- **Exercise**
Only the lines of the data below from the one with "Press Kit (282, 2450)" through the one with "President Trump Celebrates" are wanted. Repeat them exactly.

(Entries taken from a collection)
--

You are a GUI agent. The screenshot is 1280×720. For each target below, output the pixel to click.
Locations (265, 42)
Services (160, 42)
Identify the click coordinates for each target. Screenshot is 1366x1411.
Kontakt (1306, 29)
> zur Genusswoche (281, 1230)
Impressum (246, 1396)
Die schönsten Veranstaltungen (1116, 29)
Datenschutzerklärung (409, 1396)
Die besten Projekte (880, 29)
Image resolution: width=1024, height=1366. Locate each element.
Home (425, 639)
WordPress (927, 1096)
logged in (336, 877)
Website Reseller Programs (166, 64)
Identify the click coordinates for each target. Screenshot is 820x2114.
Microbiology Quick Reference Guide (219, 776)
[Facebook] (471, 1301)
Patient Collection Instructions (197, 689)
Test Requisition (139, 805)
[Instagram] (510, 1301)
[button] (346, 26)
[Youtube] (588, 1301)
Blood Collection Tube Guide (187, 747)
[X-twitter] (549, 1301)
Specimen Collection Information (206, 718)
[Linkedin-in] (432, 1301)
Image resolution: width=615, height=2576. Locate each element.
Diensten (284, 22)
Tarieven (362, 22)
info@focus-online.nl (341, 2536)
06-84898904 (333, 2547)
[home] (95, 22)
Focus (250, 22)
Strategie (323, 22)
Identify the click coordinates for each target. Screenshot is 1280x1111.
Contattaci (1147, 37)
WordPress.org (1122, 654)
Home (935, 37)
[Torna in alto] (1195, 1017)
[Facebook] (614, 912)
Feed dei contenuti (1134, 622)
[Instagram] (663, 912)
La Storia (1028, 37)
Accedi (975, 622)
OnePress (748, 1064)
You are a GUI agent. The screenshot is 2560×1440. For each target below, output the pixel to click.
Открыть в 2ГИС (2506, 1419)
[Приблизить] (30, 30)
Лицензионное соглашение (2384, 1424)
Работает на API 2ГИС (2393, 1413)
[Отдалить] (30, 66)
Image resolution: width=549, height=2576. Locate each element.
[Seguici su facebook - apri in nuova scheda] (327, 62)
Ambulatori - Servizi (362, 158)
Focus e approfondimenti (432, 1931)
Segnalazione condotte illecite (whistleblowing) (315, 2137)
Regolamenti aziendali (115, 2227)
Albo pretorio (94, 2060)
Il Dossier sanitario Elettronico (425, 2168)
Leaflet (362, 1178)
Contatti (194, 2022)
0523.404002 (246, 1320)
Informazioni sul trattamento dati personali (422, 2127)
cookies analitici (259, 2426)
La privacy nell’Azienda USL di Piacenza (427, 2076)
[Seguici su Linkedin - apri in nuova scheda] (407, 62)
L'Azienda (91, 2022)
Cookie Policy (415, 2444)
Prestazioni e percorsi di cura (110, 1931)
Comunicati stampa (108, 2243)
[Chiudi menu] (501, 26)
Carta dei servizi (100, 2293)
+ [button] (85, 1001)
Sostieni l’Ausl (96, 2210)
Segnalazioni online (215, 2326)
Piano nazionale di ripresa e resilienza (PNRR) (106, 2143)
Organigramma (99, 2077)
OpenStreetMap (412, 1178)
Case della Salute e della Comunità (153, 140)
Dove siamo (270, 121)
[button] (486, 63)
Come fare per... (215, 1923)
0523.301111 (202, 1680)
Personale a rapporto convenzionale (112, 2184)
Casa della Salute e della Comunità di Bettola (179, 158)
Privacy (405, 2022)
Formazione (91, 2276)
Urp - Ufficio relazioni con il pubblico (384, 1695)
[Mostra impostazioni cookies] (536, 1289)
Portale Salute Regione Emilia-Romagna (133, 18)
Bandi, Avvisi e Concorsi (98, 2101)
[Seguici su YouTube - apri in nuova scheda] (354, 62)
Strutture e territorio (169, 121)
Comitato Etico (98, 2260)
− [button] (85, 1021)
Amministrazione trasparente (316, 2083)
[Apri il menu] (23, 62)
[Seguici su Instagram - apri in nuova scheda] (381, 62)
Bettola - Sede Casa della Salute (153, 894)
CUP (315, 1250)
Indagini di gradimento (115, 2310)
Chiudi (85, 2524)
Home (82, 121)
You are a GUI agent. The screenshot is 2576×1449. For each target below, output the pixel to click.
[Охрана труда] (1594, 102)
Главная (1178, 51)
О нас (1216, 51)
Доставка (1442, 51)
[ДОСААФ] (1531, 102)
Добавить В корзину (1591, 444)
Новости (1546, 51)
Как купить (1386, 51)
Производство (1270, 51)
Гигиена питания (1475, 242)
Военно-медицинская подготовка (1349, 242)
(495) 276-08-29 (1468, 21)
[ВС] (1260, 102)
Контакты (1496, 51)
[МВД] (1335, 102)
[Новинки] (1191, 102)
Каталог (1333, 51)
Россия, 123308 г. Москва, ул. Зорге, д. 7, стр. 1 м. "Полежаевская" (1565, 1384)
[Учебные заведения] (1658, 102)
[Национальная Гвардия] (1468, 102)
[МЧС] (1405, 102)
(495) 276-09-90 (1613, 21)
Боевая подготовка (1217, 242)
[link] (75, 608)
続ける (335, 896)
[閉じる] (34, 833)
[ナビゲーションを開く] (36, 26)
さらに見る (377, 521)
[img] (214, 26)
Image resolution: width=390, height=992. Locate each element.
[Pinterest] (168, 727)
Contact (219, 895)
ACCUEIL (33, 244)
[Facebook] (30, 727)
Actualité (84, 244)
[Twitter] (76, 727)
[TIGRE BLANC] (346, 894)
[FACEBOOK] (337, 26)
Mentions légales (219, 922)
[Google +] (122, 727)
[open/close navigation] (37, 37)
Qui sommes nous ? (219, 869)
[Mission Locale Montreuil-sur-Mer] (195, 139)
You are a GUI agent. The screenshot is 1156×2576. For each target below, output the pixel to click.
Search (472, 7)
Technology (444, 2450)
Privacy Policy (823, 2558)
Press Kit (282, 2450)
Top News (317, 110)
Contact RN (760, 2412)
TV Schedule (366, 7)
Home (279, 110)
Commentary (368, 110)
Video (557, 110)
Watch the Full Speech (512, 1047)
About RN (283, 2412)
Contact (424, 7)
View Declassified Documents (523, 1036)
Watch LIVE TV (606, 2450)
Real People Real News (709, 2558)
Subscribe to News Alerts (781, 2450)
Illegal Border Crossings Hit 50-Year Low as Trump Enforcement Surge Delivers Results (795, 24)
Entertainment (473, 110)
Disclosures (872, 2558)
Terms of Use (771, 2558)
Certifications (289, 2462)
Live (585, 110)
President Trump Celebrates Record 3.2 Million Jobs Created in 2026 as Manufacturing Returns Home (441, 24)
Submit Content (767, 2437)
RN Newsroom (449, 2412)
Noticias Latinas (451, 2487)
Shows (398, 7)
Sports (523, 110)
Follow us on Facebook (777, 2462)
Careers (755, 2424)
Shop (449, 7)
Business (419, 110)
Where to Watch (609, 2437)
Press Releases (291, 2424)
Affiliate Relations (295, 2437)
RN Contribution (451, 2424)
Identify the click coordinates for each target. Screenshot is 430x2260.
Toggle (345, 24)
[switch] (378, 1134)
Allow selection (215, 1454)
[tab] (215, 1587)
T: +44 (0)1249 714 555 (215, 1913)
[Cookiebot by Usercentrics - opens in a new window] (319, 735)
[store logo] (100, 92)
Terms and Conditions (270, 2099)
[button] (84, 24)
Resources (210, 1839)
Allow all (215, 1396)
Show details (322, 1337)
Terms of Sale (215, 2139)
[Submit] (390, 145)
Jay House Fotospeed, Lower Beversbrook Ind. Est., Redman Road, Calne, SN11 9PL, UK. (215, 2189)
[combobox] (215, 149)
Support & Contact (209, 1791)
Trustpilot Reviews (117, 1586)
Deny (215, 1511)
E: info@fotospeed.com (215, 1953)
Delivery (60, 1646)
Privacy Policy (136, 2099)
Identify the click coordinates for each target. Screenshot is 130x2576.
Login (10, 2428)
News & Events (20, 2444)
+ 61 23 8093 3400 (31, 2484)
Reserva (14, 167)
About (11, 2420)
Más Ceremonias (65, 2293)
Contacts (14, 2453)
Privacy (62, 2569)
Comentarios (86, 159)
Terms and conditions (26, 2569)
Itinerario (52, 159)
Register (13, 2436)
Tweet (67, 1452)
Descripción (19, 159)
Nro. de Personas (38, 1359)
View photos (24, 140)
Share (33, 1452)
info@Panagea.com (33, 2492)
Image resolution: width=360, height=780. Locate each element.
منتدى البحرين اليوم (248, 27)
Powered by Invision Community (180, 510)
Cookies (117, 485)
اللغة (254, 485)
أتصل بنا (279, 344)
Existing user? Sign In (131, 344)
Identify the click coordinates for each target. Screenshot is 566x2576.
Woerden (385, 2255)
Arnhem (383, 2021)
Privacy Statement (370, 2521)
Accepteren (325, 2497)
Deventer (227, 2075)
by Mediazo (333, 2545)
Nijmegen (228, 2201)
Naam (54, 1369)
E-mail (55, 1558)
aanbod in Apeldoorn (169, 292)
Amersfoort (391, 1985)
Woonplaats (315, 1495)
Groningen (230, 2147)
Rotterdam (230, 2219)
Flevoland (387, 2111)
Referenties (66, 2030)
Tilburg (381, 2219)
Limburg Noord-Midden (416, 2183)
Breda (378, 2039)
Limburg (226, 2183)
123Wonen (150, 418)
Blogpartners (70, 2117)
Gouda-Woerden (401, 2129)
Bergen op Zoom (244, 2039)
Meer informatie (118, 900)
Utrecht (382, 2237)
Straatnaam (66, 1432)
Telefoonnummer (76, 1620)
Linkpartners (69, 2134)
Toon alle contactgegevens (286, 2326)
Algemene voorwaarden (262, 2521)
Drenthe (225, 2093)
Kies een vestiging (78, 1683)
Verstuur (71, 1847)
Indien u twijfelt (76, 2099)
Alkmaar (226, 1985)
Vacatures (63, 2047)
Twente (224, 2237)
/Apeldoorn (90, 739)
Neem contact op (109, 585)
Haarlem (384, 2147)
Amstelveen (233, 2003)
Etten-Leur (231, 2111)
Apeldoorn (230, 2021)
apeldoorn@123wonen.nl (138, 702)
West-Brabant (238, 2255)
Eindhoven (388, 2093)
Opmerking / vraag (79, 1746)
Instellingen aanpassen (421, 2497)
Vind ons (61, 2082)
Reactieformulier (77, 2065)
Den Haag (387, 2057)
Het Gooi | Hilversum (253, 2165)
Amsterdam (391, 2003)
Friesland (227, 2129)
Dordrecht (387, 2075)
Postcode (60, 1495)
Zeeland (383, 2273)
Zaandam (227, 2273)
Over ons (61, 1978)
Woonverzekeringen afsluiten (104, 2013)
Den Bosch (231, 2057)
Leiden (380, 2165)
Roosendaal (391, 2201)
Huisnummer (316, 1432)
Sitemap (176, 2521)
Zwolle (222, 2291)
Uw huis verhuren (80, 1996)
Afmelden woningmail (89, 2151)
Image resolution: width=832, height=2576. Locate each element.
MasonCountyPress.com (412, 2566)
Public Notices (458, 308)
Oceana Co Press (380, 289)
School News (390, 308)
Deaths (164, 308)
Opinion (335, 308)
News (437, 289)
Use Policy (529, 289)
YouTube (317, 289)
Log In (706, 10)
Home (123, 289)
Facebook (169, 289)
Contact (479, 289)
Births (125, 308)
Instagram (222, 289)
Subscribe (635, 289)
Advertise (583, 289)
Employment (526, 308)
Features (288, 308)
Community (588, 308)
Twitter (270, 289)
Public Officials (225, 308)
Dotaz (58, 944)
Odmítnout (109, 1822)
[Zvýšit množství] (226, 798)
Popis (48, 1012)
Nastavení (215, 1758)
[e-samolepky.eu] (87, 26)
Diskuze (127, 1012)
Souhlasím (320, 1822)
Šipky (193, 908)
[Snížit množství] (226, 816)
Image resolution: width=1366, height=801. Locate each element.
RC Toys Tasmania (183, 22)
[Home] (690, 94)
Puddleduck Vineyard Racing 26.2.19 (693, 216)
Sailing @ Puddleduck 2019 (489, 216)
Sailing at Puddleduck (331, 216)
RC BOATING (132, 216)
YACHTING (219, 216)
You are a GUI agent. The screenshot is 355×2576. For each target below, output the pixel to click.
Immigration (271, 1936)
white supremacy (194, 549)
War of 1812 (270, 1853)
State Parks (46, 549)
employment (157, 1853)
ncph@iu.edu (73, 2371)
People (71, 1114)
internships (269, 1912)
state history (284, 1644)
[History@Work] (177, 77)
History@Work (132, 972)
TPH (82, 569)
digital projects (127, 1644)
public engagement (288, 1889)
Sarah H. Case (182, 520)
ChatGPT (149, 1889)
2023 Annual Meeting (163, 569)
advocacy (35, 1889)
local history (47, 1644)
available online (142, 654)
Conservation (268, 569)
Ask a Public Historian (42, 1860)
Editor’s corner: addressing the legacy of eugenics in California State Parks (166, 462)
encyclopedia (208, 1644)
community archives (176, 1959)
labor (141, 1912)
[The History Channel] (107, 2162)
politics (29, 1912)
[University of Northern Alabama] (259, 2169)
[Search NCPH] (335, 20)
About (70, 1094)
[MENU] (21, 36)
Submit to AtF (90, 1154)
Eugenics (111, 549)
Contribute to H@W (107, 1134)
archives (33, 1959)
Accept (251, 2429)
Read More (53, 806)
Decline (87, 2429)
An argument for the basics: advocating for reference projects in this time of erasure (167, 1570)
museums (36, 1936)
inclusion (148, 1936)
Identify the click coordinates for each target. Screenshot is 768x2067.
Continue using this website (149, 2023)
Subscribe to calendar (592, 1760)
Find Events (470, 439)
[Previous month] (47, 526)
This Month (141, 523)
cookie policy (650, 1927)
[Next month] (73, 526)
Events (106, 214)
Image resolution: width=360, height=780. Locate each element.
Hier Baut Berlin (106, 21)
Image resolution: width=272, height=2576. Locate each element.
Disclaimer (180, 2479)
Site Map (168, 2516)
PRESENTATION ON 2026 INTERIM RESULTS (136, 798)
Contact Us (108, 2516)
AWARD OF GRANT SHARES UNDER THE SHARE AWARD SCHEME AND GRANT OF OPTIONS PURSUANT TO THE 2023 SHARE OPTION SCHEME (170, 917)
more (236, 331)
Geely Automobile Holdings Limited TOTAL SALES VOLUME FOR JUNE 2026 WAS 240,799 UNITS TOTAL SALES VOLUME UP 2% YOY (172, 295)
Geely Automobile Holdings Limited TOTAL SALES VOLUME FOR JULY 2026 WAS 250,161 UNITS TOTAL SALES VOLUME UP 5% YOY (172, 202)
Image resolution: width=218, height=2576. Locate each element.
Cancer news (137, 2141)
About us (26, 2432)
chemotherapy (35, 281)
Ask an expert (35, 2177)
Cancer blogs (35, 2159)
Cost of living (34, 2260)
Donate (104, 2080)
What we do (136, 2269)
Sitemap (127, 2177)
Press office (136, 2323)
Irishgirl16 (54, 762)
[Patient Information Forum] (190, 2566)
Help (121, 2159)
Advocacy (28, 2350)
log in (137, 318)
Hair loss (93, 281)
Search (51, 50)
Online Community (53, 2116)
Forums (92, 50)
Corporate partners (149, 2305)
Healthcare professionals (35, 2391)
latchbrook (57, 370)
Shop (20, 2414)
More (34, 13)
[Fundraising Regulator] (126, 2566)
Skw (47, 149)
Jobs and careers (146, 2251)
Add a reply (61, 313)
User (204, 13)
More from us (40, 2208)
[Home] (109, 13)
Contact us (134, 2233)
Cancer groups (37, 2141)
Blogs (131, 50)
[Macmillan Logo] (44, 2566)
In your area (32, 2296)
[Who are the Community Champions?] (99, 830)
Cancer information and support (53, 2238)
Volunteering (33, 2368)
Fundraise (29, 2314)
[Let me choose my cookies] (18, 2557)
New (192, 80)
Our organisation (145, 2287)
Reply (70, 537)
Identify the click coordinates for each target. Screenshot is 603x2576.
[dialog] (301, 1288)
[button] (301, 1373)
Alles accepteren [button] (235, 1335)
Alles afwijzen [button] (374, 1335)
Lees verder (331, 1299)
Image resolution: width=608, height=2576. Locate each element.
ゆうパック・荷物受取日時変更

--

- **Your solution**
Press Kit (282, 2450)
Top News (317, 110)
Contact RN (760, 2412)
TV Schedule (366, 7)
Home (279, 110)
Commentary (368, 110)
Video (557, 110)
Watch the Full Speech (512, 1047)
About RN (283, 2412)
Contact (424, 7)
View Declassified Documents (523, 1036)
Watch LIVE TV (606, 2450)
Real People Real News (709, 2558)
Subscribe to News Alerts (781, 2450)
Illegal Border Crossings Hit 50-Year Low as Trump Enforcement Surge Delivers Results (795, 24)
Entertainment (473, 110)
Disclosures (872, 2558)
Terms of Use (771, 2558)
Certifications (289, 2462)
Live (585, 110)
President Trump Celebrates Record 3.2 Million Jobs Created in 2026 as Manufacturing Returns Home (441, 24)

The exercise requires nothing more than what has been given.